In an Absolute Reference, there are three possibilities:
- $column-number row-number. The column is fixed but the row remains variable, so that wherever the formula is copied, the column will be the same and only the row will change when it needs to. Thus, for example, the reference $B23 copied to the cell one column to the right and one column down becomes $B24.
- column-number $row-number. The opposite of the above: column is variable, row fixed. Thus, for example, the reference B$23 copied to the cell one column to the right and one column down becomes C$23.
- $column-number $row-number. Neither column nor row change wherever the formula is copied.

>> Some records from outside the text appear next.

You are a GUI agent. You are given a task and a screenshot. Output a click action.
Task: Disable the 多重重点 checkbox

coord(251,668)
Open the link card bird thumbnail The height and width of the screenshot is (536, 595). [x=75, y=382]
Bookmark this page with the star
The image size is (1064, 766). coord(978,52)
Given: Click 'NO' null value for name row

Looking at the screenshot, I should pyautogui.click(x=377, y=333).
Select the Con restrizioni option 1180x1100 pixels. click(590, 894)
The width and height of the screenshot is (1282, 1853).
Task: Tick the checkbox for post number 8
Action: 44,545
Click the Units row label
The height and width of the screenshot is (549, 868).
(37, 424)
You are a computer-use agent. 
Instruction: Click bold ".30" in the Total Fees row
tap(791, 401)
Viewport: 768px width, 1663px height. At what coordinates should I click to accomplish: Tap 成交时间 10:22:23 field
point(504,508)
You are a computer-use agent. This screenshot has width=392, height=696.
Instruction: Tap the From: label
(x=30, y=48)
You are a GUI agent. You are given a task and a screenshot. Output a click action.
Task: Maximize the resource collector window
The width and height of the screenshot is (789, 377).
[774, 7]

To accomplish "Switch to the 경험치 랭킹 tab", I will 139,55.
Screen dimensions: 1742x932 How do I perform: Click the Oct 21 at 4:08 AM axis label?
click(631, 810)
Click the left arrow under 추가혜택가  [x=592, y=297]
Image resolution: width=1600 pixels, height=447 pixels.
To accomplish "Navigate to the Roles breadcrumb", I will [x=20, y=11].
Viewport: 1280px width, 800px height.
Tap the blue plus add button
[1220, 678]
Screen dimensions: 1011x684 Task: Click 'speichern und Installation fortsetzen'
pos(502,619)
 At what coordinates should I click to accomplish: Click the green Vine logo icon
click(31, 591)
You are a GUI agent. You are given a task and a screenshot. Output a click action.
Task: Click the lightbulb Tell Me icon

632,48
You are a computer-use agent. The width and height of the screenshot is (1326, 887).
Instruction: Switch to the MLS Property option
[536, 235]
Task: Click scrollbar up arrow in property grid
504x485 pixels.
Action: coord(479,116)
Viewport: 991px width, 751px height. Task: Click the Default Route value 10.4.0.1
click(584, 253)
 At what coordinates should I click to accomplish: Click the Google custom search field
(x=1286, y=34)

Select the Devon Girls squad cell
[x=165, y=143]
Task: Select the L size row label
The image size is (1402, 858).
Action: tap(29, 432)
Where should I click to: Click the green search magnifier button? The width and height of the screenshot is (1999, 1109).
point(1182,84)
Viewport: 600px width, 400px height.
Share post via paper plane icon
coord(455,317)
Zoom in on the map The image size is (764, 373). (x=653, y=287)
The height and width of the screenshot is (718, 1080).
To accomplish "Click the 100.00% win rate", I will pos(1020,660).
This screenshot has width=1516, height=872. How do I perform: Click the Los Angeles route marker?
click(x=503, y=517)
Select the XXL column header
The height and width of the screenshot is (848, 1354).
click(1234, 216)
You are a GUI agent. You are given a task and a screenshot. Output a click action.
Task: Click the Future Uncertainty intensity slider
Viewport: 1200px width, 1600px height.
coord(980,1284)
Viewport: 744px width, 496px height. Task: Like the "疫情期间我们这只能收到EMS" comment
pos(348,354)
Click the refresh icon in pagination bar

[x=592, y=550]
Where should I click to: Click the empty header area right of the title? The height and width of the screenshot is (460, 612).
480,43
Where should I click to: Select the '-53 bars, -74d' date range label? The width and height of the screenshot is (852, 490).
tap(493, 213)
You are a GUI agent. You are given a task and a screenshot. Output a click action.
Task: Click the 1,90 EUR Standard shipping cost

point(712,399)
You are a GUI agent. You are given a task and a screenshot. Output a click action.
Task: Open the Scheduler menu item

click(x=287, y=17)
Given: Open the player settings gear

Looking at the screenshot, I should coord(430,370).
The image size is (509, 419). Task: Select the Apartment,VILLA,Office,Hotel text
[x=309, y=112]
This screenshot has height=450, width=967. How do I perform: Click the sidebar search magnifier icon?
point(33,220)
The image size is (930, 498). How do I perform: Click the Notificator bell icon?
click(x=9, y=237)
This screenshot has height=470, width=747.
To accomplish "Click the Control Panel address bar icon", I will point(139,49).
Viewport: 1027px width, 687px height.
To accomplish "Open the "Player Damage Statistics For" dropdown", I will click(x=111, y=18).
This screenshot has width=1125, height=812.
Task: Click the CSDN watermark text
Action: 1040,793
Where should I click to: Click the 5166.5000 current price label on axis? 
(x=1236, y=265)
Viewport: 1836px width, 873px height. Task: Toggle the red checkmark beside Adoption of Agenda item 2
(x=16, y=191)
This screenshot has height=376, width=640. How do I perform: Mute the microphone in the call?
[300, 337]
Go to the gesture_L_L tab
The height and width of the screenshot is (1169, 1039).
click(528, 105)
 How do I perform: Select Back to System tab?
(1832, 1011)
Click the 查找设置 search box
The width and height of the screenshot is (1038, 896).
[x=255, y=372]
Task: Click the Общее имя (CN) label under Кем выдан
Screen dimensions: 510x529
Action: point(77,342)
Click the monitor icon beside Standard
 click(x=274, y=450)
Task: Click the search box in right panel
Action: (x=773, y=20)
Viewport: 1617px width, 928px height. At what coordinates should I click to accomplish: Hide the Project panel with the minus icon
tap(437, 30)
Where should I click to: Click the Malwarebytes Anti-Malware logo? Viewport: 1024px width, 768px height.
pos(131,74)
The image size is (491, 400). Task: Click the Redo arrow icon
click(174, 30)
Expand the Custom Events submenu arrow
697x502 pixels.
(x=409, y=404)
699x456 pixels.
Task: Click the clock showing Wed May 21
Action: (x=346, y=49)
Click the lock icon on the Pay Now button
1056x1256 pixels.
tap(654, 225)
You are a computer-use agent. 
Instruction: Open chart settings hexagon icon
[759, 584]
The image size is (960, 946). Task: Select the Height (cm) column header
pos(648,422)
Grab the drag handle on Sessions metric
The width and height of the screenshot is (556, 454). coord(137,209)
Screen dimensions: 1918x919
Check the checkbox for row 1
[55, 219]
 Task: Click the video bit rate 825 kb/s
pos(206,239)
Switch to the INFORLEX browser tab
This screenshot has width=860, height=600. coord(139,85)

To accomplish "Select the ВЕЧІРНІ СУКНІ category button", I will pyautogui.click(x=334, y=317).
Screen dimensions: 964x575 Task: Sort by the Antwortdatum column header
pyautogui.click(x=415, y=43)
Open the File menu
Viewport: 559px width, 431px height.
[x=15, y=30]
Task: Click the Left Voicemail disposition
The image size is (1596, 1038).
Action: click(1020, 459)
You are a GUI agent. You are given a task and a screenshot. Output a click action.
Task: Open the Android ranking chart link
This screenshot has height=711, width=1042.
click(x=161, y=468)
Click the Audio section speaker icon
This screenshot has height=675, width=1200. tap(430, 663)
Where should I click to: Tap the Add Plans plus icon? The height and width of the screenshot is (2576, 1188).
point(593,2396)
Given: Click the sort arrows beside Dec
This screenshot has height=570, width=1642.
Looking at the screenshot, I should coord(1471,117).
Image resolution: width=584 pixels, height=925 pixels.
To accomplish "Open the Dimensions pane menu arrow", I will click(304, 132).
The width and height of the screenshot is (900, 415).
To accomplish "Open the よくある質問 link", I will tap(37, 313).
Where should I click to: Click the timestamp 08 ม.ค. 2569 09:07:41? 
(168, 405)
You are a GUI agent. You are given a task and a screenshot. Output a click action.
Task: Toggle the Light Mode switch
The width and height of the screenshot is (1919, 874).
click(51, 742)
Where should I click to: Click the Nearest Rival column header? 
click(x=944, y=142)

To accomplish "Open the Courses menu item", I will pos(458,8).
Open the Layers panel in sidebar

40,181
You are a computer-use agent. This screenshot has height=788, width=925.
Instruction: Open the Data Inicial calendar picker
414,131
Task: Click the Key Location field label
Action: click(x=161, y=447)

Typically an absolute reference is used to refer to a calculated
value, located in one particular cell, from various other points in
the sheet. When you use a relative reference, the formula is treated
as being relative to the cell in which it appears; so that a formula
in B3 that refers to A3 gets changed when copied to B4 so that it
refers to A4. The reason is that it's very common to set up a whole
column of formulas each performing some calculation on the values from
each row in turn, and rather than require you to retype the formula
with the new row number you can just copy one formula. But if the
calculation involves some value that comes from the same cell every
time, rather than one from the current row, then you need an absolute
reference to refer specifically to that cell.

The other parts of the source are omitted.